Eppure, è proprio l’abitudine a rendere Gimmelwald resiliente. Negli anni Sessanta un progetto urbanistico voleva trasformarlo in un centro da 1.400 abitanti, con case nuove e perfino un inceneritore. Fu l’Università di Berna, durante uno studio sotto la neve di marzo, a dichiarare la zona troppo esposta a valanghe. Una mossa che, più che proteggere dai normali eventi atmosferici, salvò il villaggio dalla speculazione edilizia. «Il rischio naturale qui è reale, ma come ovunque in montagna – dice Olle –. Il punto è non forzare la natura, non piegarla. Questo ci ha salvato dal diventare un villaggio qualsiasi».

Oggi Gimmelwald è poco più di cento anime. Non ci sono cinema, né negozi di lusso, né macchine. C’è una vita che può sembrare scomoda, ma che per molti turisti è un lusso raro: silenzio, spazio, respiro. «Sempre più persone vengono qui per questo – dice Sabine –. Non per gli impianti o i resort, ma per ascoltare le campane delle mucche, per vedere una contadina che falcia a mano, per riscoprire un ritmo che avevano dimenticato. Ma abbiamo messo dei paletti ben precisi: massimo 200 posti letto per i turisti. Non vogliamo diventare come quelle località dove i visitatori sono 10 volte tanti gli abitanti».

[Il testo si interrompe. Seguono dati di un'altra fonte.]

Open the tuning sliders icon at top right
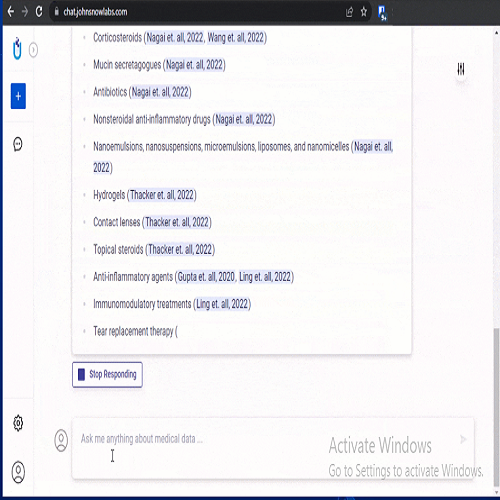500x500 pixels. 461,69
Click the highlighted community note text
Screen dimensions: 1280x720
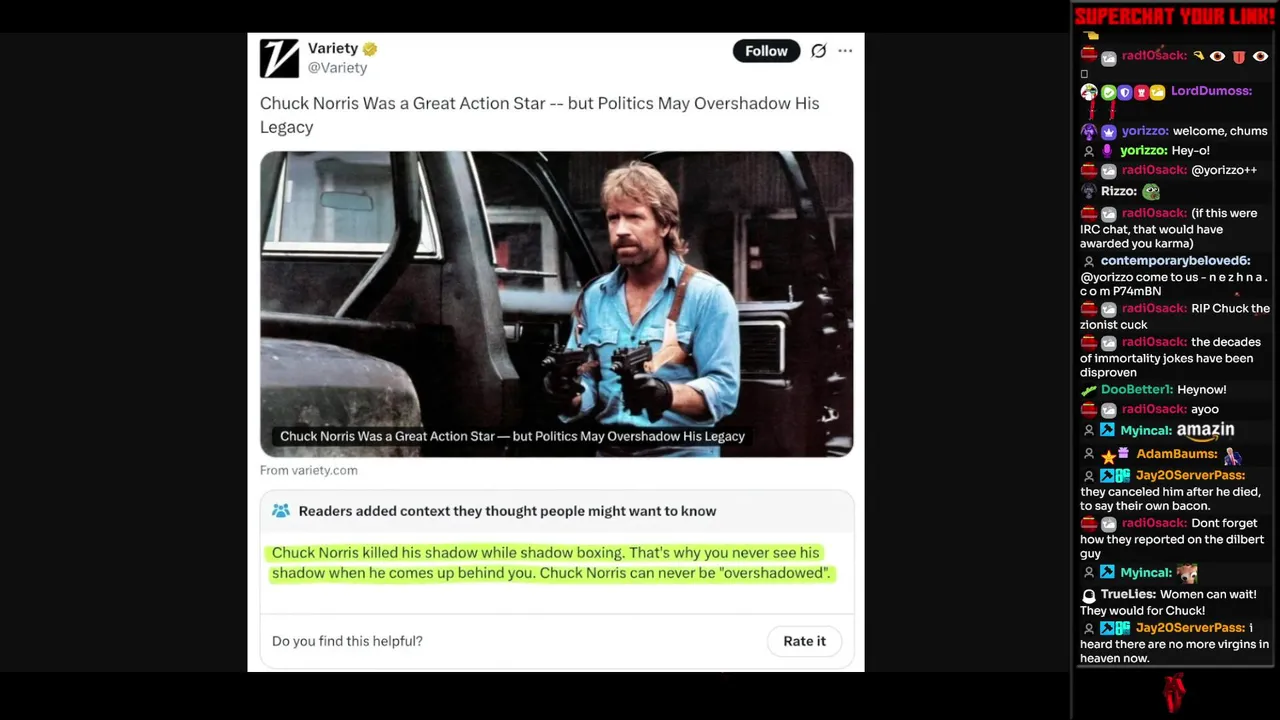pos(551,563)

Gimmelwald resiste, sospeso tra memoria e futuro. Un villaggio piccolo e fragile, ma capace di opporsi alle semplificazioni della modernità. E forse il suo segreto sta tutto in uno sguardo: quello della contadina che, per un istante, smette di falciare per contemplare le montagne. In quello sguardo c’è la fatica, la dignità, l’incanto. E la promessa che, finché ci sarà chi lo porterà negli occhi, Gimmelwald continuerà a vivere.